> Instructions for the task
Each record should appear again in the response exactly as it does in the original.

Saved entries:

——

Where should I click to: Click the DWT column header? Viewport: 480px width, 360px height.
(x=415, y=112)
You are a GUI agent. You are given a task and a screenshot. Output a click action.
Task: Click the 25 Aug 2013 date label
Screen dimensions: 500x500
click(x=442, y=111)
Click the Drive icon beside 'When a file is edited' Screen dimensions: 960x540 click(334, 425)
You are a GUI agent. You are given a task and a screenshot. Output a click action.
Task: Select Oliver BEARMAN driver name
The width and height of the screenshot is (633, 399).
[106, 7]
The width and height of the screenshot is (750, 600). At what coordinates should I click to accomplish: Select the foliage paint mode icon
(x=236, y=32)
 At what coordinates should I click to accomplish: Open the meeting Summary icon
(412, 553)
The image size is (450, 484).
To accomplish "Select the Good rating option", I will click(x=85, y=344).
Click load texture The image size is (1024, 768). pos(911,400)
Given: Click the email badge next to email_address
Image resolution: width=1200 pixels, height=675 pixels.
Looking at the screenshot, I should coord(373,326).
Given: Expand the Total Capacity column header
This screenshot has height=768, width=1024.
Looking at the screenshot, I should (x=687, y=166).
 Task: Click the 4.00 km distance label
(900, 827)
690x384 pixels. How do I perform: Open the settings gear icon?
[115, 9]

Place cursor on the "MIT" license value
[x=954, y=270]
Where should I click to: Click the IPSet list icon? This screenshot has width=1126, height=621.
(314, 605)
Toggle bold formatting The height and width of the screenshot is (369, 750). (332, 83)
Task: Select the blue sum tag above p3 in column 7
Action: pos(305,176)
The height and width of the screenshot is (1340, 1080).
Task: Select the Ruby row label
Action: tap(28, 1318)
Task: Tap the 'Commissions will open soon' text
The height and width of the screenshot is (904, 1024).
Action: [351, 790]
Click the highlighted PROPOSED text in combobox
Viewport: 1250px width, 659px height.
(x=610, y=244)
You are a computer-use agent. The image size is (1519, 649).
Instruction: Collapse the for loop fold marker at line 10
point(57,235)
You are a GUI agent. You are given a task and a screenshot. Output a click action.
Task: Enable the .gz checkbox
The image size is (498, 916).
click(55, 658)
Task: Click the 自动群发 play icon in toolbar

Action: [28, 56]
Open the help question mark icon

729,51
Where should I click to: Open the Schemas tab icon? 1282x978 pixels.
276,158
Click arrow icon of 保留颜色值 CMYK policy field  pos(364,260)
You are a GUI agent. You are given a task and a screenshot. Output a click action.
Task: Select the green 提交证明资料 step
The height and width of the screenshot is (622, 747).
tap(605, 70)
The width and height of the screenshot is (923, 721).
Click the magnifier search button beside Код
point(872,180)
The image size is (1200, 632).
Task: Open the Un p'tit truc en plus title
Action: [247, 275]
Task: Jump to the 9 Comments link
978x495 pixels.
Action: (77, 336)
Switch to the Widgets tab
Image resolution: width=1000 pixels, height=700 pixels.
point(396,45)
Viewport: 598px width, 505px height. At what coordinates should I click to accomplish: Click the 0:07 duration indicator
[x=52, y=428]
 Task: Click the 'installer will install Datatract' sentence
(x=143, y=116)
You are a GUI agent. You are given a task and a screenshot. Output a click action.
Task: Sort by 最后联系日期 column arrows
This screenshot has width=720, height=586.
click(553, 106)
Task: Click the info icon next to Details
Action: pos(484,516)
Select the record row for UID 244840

——

> Expected answer
Where should I click to: Click the DWT column header? Viewport: 480px width, 360px height.
(x=415, y=112)
You are a GUI agent. You are given a task and a screenshot. Output a click action.
Task: Click the 25 Aug 2013 date label
Screen dimensions: 500x500
click(x=442, y=111)
Click the Drive icon beside 'When a file is edited' Screen dimensions: 960x540 click(334, 425)
You are a GUI agent. You are given a task and a screenshot. Output a click action.
Task: Select Oliver BEARMAN driver name
The width and height of the screenshot is (633, 399).
[106, 7]
The width and height of the screenshot is (750, 600). At what coordinates should I click to accomplish: Select the foliage paint mode icon
(x=236, y=32)
 At what coordinates should I click to accomplish: Open the meeting Summary icon
(412, 553)
The image size is (450, 484).
To accomplish "Select the Good rating option", I will click(x=85, y=344).
Click load texture The image size is (1024, 768). pos(911,400)
Given: Click the email badge next to email_address
Image resolution: width=1200 pixels, height=675 pixels.
Looking at the screenshot, I should coord(373,326).
Given: Expand the Total Capacity column header
This screenshot has height=768, width=1024.
Looking at the screenshot, I should (x=687, y=166).
 Task: Click the 4.00 km distance label
(900, 827)
690x384 pixels. How do I perform: Open the settings gear icon?
[115, 9]

Place cursor on the "MIT" license value
[x=954, y=270]
Where should I click to: Click the IPSet list icon? This screenshot has width=1126, height=621.
(314, 605)
Toggle bold formatting The height and width of the screenshot is (369, 750). (332, 83)
Task: Select the blue sum tag above p3 in column 7
Action: pos(305,176)
The height and width of the screenshot is (1340, 1080).
Task: Select the Ruby row label
Action: tap(28, 1318)
Task: Tap the 'Commissions will open soon' text
The height and width of the screenshot is (904, 1024).
Action: [351, 790]
Click the highlighted PROPOSED text in combobox
Viewport: 1250px width, 659px height.
(x=610, y=244)
You are a computer-use agent. The image size is (1519, 649).
Instruction: Collapse the for loop fold marker at line 10
point(57,235)
You are a GUI agent. You are given a task and a screenshot. Output a click action.
Task: Enable the .gz checkbox
The image size is (498, 916).
click(55, 658)
Task: Click the 自动群发 play icon in toolbar

Action: [28, 56]
Open the help question mark icon

729,51
Where should I click to: Open the Schemas tab icon? 1282x978 pixels.
276,158
Click arrow icon of 保留颜色值 CMYK policy field  pos(364,260)
You are a GUI agent. You are given a task and a screenshot. Output a click action.
Task: Select the green 提交证明资料 step
The height and width of the screenshot is (622, 747).
tap(605, 70)
The width and height of the screenshot is (923, 721).
Click the magnifier search button beside Код
point(872,180)
The image size is (1200, 632).
Task: Open the Un p'tit truc en plus title
Action: [247, 275]
Task: Jump to the 9 Comments link
978x495 pixels.
Action: (77, 336)
Switch to the Widgets tab
Image resolution: width=1000 pixels, height=700 pixels.
point(396,45)
Viewport: 598px width, 505px height. At what coordinates should I click to accomplish: Click the 0:07 duration indicator
[x=52, y=428]
 Task: Click the 'installer will install Datatract' sentence
(x=143, y=116)
You are a GUI agent. You are given a task and a screenshot. Output a click action.
Task: Sort by 最后联系日期 column arrows
This screenshot has width=720, height=586.
click(553, 106)
Task: Click the info icon next to Details
Action: pos(484,516)
Select the record row for UID 244840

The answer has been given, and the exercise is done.